L’Art de l’ouverture : maîtriser la Captatio Benevolentiae
« La parole est un sport de combat ». Cette citation de l’avocat Bertrand Périer illustre parfaitement l’enjeu d’une prise de parole : la scène est un ring où l’orateur doit chercher le K.O. d’entrée. Tout comme Mike Tyson remportait ses combats grâce à une ouverture fulgurante, un orateur doit saisir son public dès les premières secondes.
Cette technique cruciale porte un nom latin : la Captatio Benevolentiae, ou la recherche de la bienveillance de l’auditoire.
Qu’est-ce que la Captatio Benevolentiae ?
Ce n’est pas une simple introduction administrative où l’on se contente de poser le sujet. C’est un « exorde », un rideau qui s’écarte, un moment-clé pour rompre le silence et établir un contact positif. Son but unique est de capter l’auditoire pour qu’il n’ait d’autre choix que d’écouter.
La Méthode A.C.I.S. : les 4 Missions
Pour réussir son ouverture, l’orateur doit remplir quatre missions distinctes, résumées par l’acronyme A.C.I.S.:
1. Attirer l’Attention (A)
C’est la mission la plus nécessaire. Il faut stopper le monologue intérieur du public, interrompre le « hamster cérébral » des participants pour leur dire « Stop ! C’est ici et maintenant ! ». Sans attention, l’orateur n’existe pas.
2. Établir la Connexion (C)
Connecter signifie « lier ensemble ». L’orateur doit créer un lien humain, répondre au besoin d’appartenance et montrer qu’il comprend son public. C’est comme dire amicalement à chaque personne : « Prends ma main ».
3. Susciter l’Intérêt (I)
Le public se pose toujours une question égoïste : « Qu’ai-je à gagner à écouter ? » (ou What’s in it for me?). Il faut promettre un gain, une solution à un problème ou un plaisir. Si l’auditeur ne perçoit pas son intérêt, il retournera à ses pensées ou à son smartphone.
4. Lancer le Sujet (S)
Enfin, il faut définir le champ d’exploration et poser les fondations du discours. Un sujet clair garantit la sécurité de l’auditoire et évite qu’il ne navigue dans le brouillard.
La Boîte à Outils : 18 Techniques pour Démarrer
Le document recense de nombreuses techniques éprouvées pour réaliser ces missions. En voici les principales catégories :
L’Art de la Surprise et du Suspense
- La déclaration surprenante : Révéler un fait incroyable ou tragique pour choquer, comme l’Abbé Pierre lors de l’hiver 1954.
- Le paradoxe : Contredire les idées reçues pour offrir une nouvelle perspective (ex: Yasser Arafat à Genève).

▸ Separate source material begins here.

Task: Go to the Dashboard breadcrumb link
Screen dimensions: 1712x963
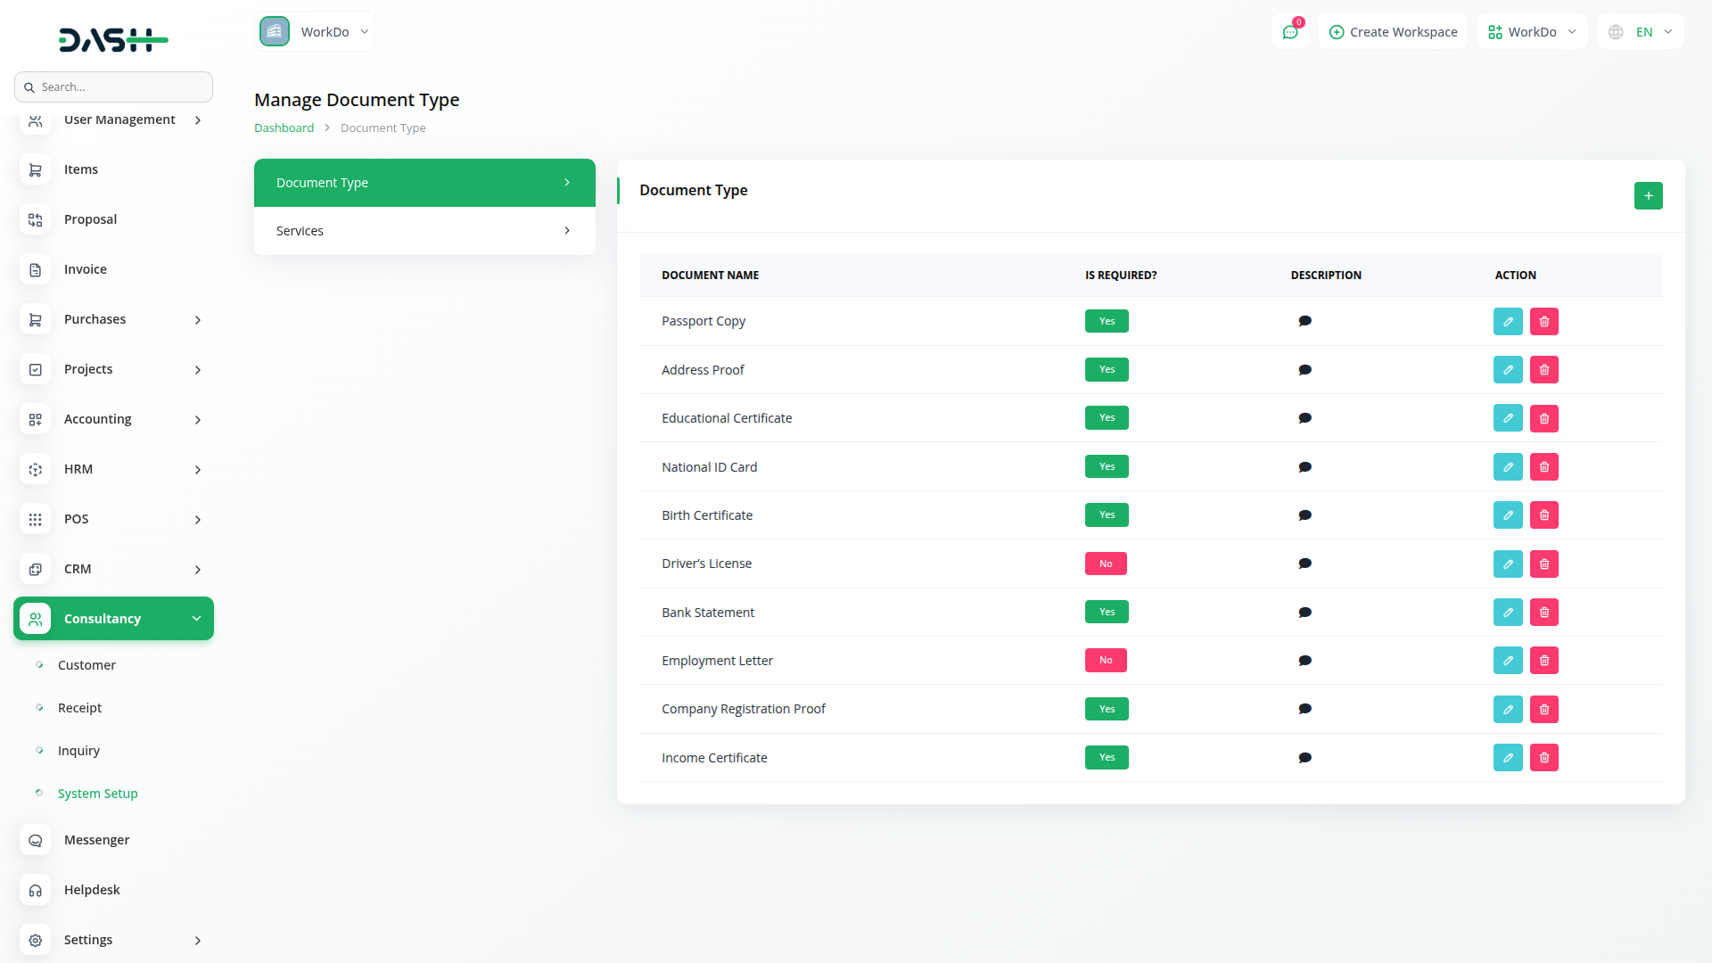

- Le suspense et la curiosité : Utiliser une énigme ou un cliffhanger pour donner soif d’entendre la suite, comme François Hollande à Oradour-sur-Glane.
L’Interaction et l’Émotion
- Le silence : Marquer un long silence initial pour créer une attente et accroître l’attention.
- La question rhétorique : Une fausse question qui pousse l’auditeur à réfléchir sans répondre oralement.
- L’humour : Une arme redoutable pour connecter, mais délicate à manier. Elle demande de bien connaître son public.
- L’émotion et la vulnérabilité : Partager ses peurs ou son humilité (comme Simone Veil ou Nelson Mandela) crée une empathie immédiate.
L’Identification
- Le « Je » et le « Nous » : Personnaliser le discours (« Je ») ancre le propos , tandis que le « Nous » rassemble l’orateur et le public dans une même communauté (comme la Reine Elizabeth II).
- S’intéresser à l’auditoire : Faire une référence locale ou complimenter le public montre qu’on le respecte (ex: JFK à Berlin).
- L’histoire (Storytelling) : Raconter une histoire courte permet au public de s’identifier et de comprendre l’enjeu émotionnel.
La Preuve et la Structure
- La démonstration : Rien ne vaut une preuve visuelle, comme Steve Jobs sortant le MacBook Air d’une enveloppe.
- La citation : S’appuyer sur l’autorité d’une figure célèbre ou un proverbe.
- La définition : Clarifier un terme dès le début pour éviter les malentendus.
L’ouverture d’un discours n’est pas qu’un effet de style ; c’est le commencement d’une relation. En passant du temps à préparer une captatio benevolentiae qui coche les cases de l’attention, de la connexion, de l’intérêt et du sujet, l’orateur s’assure de conquérir son public avant même d’avoir développé ses arguments.